We think of Christmas as a time of joy--and it is--but I think sometimes we confuse joy with happiness. Consequently, some of us get lost around this season because we don't "feel" the Christmas spirit, we don't feel happy. Sometimes this is simply because we are grieving, and we wonder how our grief fits with the joy of Christ's birth.
But if we stop to really look at the Christmas story, maybe we can find space for our own grief. Perhaps we see pieces of it in the crushed dreams of Joseph, the fears of a young teenage mother, or, just a couple years down the road, the mass slaughter of infants as Herod seeks to eliminate a perceived threat. It is a poignant story, full of pathos coupled with an almost tremulous hope.

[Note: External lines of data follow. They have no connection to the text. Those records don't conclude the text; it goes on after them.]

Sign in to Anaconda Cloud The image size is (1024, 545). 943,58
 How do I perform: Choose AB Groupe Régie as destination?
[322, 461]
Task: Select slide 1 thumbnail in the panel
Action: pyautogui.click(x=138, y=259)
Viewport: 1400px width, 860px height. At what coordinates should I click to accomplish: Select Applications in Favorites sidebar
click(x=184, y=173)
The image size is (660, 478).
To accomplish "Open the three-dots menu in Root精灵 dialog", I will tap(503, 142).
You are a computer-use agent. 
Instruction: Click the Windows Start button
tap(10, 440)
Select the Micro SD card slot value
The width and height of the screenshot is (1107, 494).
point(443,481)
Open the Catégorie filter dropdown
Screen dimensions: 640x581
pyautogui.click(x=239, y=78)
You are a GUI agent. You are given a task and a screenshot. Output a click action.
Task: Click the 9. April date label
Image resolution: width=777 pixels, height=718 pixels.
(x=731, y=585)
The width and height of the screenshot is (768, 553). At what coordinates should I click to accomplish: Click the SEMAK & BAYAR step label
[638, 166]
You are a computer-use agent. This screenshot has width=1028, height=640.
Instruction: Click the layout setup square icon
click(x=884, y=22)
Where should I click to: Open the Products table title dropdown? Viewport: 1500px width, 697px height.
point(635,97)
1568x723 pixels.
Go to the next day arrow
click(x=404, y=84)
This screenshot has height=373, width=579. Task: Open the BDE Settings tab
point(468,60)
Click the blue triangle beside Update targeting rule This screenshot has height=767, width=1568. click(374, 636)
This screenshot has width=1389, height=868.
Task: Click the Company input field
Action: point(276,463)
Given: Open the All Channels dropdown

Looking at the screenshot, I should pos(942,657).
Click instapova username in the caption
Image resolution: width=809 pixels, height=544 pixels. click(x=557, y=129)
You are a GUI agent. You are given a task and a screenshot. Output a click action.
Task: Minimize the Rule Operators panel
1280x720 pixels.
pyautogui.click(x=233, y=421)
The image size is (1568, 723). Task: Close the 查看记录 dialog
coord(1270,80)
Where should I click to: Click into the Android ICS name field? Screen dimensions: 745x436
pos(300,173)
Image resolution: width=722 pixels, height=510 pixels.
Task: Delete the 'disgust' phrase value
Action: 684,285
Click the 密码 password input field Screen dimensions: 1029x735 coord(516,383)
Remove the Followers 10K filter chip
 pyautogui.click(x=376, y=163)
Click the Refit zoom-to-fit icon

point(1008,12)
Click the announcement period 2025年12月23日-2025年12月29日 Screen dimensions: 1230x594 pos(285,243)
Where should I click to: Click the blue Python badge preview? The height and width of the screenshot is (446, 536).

This year I realized a little bit more how much God is with us in our grief and loss. For the first time, I understood that when God sent Christ to earth, giving him life, he was essentially signing his son's own death warrant. I forget, sometimes, looking at the Christmas story, that Christ's birth was his first step towards the cross that saves us. I forget that as the angels sing against the back drop of blazing stars, that God was on his throne grieving the inevitable loss of his son.
I am reminded now that God is with us in our grief and loss. That is the point of him being Emmanuel, God with us. He purposefully became flesh, and therefore embraced his coming death, so that he could be with us, unseparated by the gulf of our sin. He purposefully became flesh so that one day there can be an end to these griefs and a return to wholeness.
We think of Christmas as a time of joy, a time when there seems to be no room in the inn for our grief, but Christ makes room for our sadness. He creates space for our broken heartedness. He reminds us that grief and joy are not mutually exclusive--and he comes to bring healing, to bring comfort, to bring himself to be with us.